Und jetzt ist er dabei, wieder in einem wunderbaren Ensemble, mit den jüngeren Kolleginnen und Kollegen immer wieder am Erreichen dieser magischen 200-Prozent-Marke zu arbeiten: Als Ballettmeister ist er verantwortlich für das tägliche Training, und da ist es unerlässlich, die Individualität eines jeden Tänzers, einer jeden Tänzerin im Auge zu haben. Techniken lassen sich beherrschen; wesentlich aber ist es für diese Kunst, dass Tänzer über die Individualität zur Authentizität in der jeweiligen Choreografie, in ihren Partien und Passagen gelangen. Der Ballettmeister leitet die Proben, er muss die Choreografien bestens kennen. Wenn der Choreograf abreist, übernimmt er die Verantwortung; er studiert neue Besetzungen ein und bringt die tänzerischen Charaktere in Einklang mit dem Anliegen der Werke und ihrer Schöpfer. Es gilt für die Übereinstimmungen mit den Originalchoreografien zu sorgen und dennoch die Originalität möglicher neuer Tänzer zu achten.

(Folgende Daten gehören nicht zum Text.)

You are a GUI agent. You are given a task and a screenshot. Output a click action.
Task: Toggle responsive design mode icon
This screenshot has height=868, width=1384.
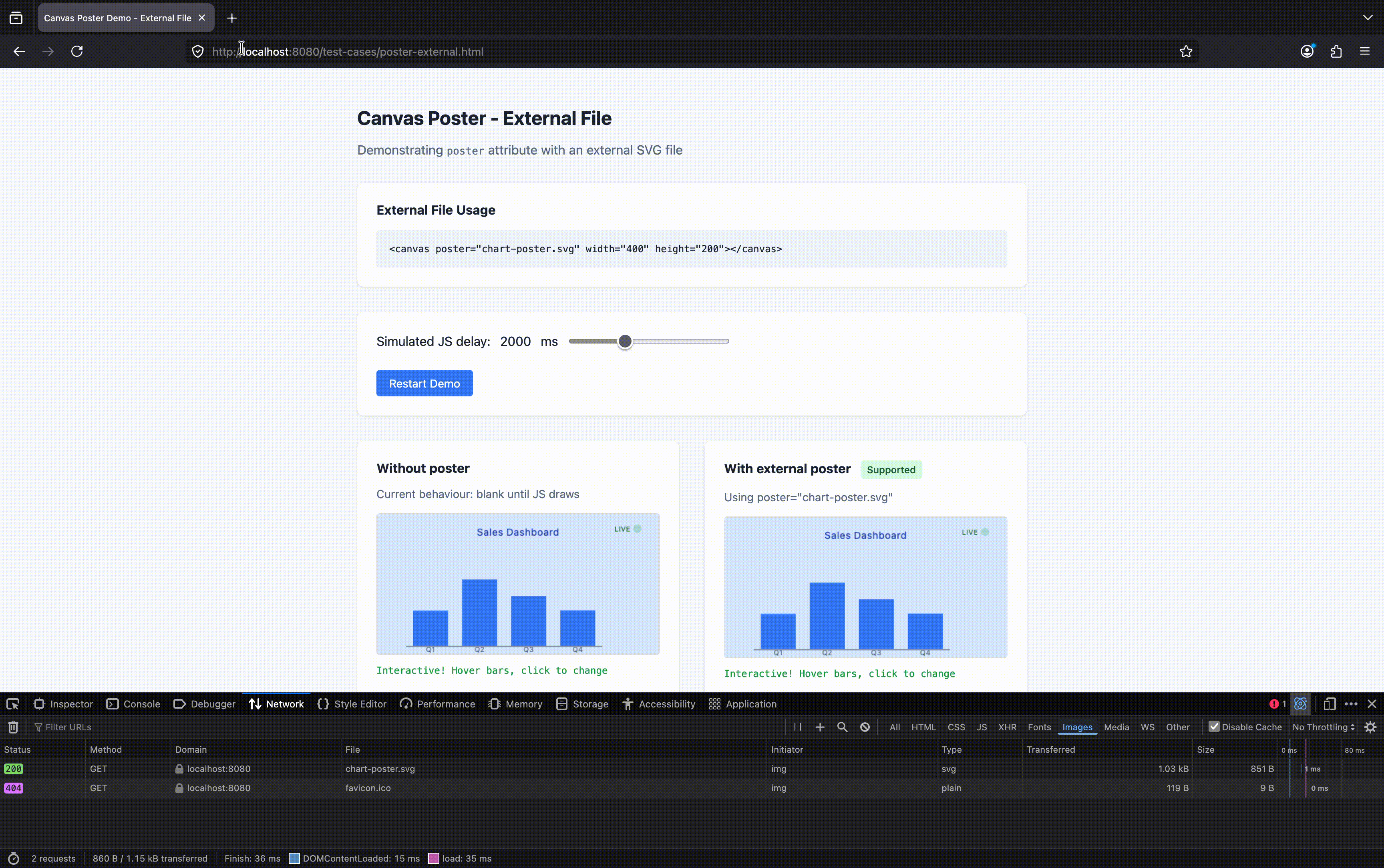[1330, 704]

Gamal Gouda kann jetzt die Summe seiner reichen Erfahrungen einbringen. Seine Arbeit kann verhindern, dass Kopien entstehen und befördert werden. Er kann dafür Sorge tragen, dass dem Zuschauer an jedem Abend einer Ballettaufführung Originale geboten werden. Die Qualitäten des Ensembles hier lernte er kennen und schätzen, als er die Einstudierung von Solistenpartien für die überaus erfolgreiche Dresdner Erstaufführung des Ballettklassikers „La Bayadère” übernahm. Danach arbeitete er im Team der Ballettmeister an den Vorbereitungen der Wiederaufnahme von John Crankos Choreografie „Der Widerspenstigen Zähmung”. Und derzeit geht es mit aller Kraft auf die nächste Premiere zu: Das Glanzstück der romantischen Ballettliteratur, „Schwanensee”, kommt ab 21. November auf die Bühne der Semperoper.